Maggie Tomory waited for several hours, receiving updates from the doctors every couple of hours.
“Before the surgery, we didn’t have time to think about it,” she said, “but when it was over, holy cow.”
Taking it easy in order to recuperate after surgery was difficult for Tomory, who said he doesn’t like to sit still. He was able to return to work part time three weeks later, thanks to his boss, who drove him there until he was released to drive.
Tomory said he was blessed that he hadn’t had any damage, but there were several warning signs of heart trouble he should have seen.
“I was hunting in southern Ohio and dragging a deer with my 60-year-old uncle,” he said. “I couldn’t keep up with him and had to keep asking him to stop.”

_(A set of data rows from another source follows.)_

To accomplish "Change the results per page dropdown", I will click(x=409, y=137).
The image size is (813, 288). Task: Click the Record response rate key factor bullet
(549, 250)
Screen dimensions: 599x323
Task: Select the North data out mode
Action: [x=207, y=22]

Having difficulty moving bookshelves and climbing an inflatable wall while on a family cruise were other signs he should have seen, he said.
“I was always warning him about being diabetic and the effect that would have on other organs,” Maggie Tomory said. “I’ve always tried to cook healthy, and I don’t have a deep fryer. But he always went out and bought lunches at work: heart attack in a sack.”
Tomory’s lunches — and dinners, for that matter — are much different these days.
“I eat all grilled chicken and fish,” he said. “No more deep-fried. I get salads, too. I haven’t had any prime rib since my surgery. I do miss that.”
He and his wife also try to walk a mile about four times a week, usually with their new puppy, Ranger.
“I feel like I need to do something for the American Heart Association,” Tomory said, adding that he had contacted the organization. “Maybe I can talk to younger people; maybe open someone’s eyes.”
“I’m willing to talk to anybody,” he said. “I feel so blessed. I feel like I dodged a bullet. Any one of those blockages could have killed me.”